#### [What is expected]
Please retype everything in the records from the line containing "You are a GUI" down to the end of the records, leaving the pictures out of your answer.

Source records

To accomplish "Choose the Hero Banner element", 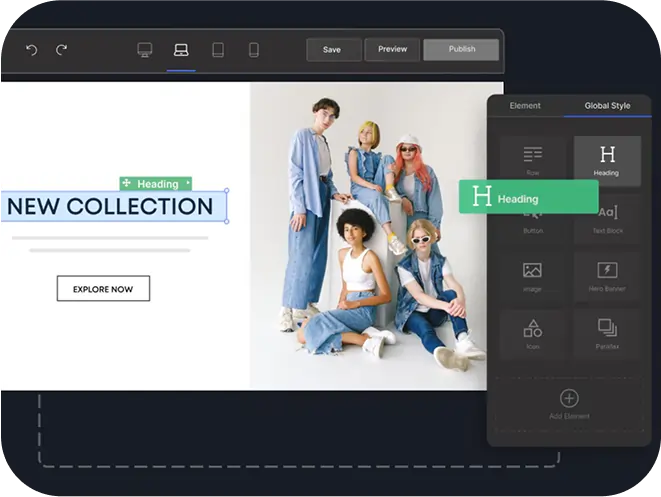I will click(x=607, y=275).
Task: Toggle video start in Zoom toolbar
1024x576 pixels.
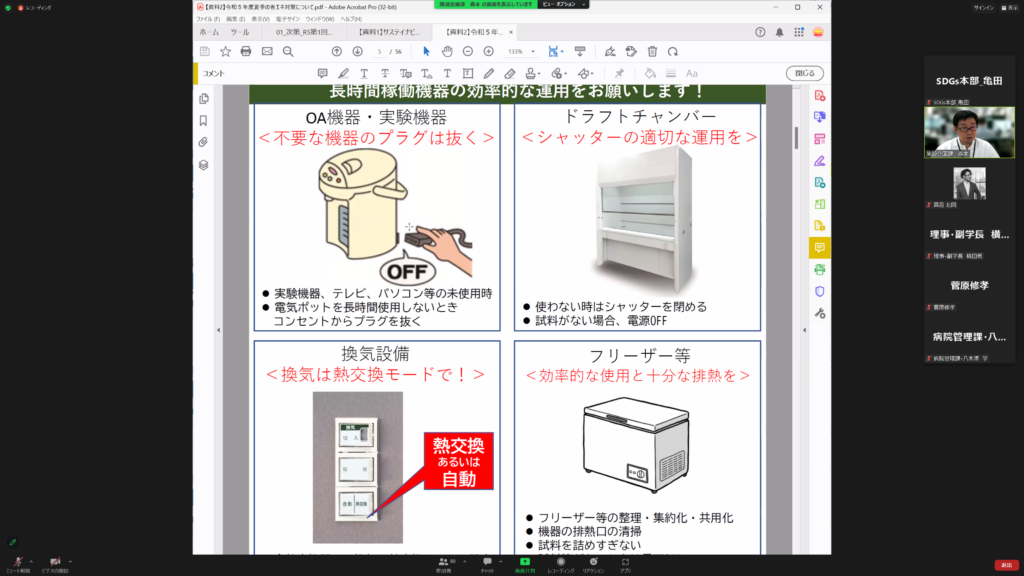Action: point(57,562)
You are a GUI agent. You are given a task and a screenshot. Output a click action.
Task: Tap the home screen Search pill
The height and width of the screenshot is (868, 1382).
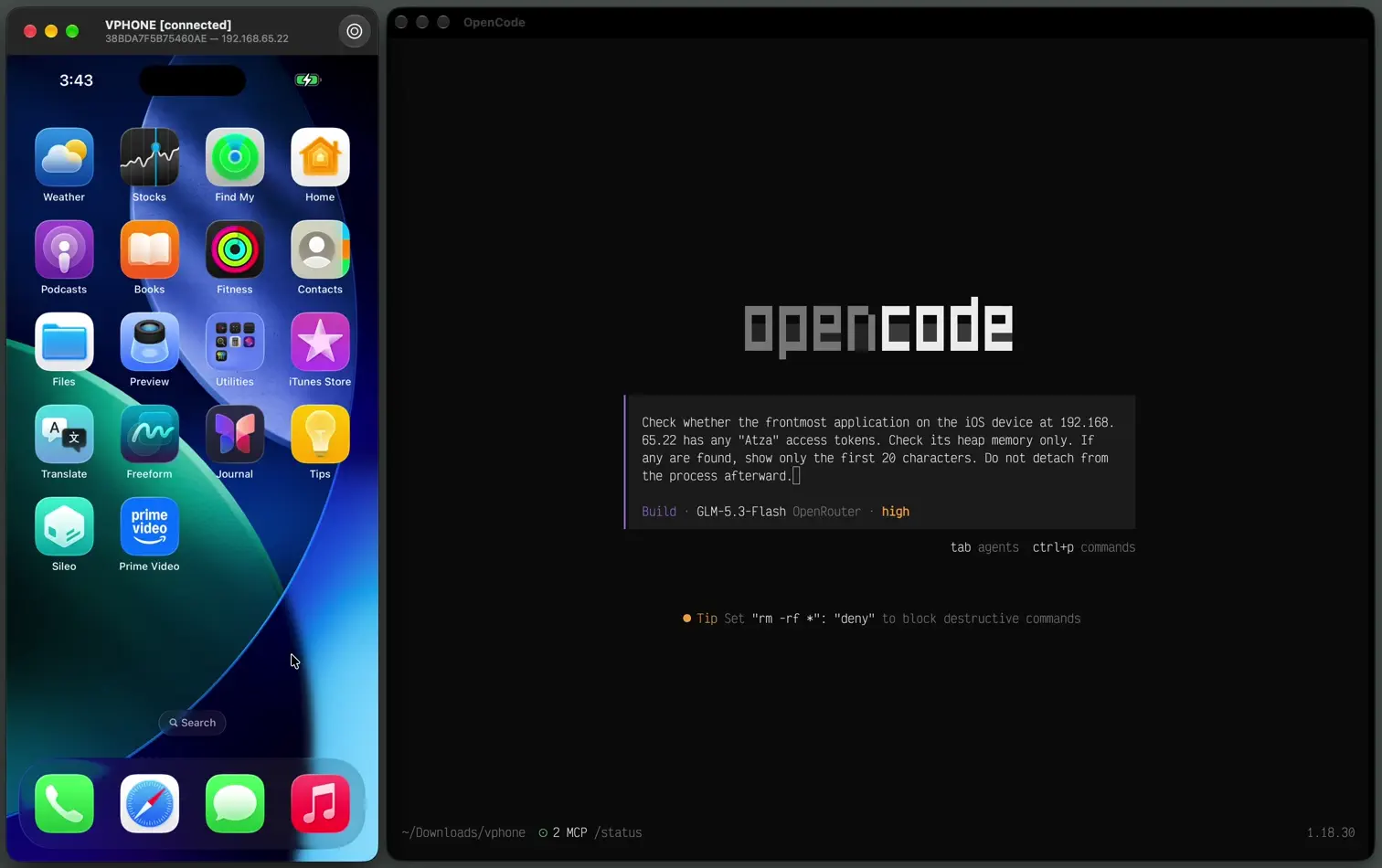(192, 723)
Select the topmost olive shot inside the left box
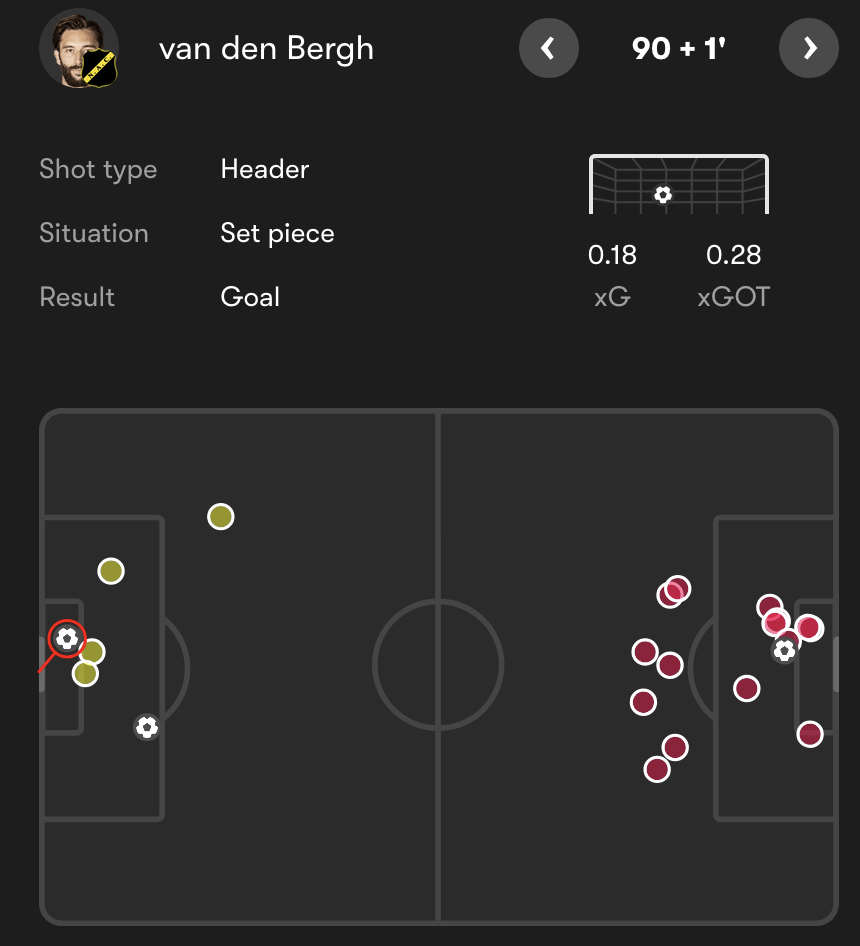This screenshot has height=946, width=860. pos(111,571)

#### [Written answer]
You are a GUI agent. You are given a task and a screenshot. Output a click action.
Task: Tap the home screen Search pill
The height and width of the screenshot is (868, 1382).
(192, 723)
Select the topmost olive shot inside the left box
This screenshot has height=946, width=860. pos(111,571)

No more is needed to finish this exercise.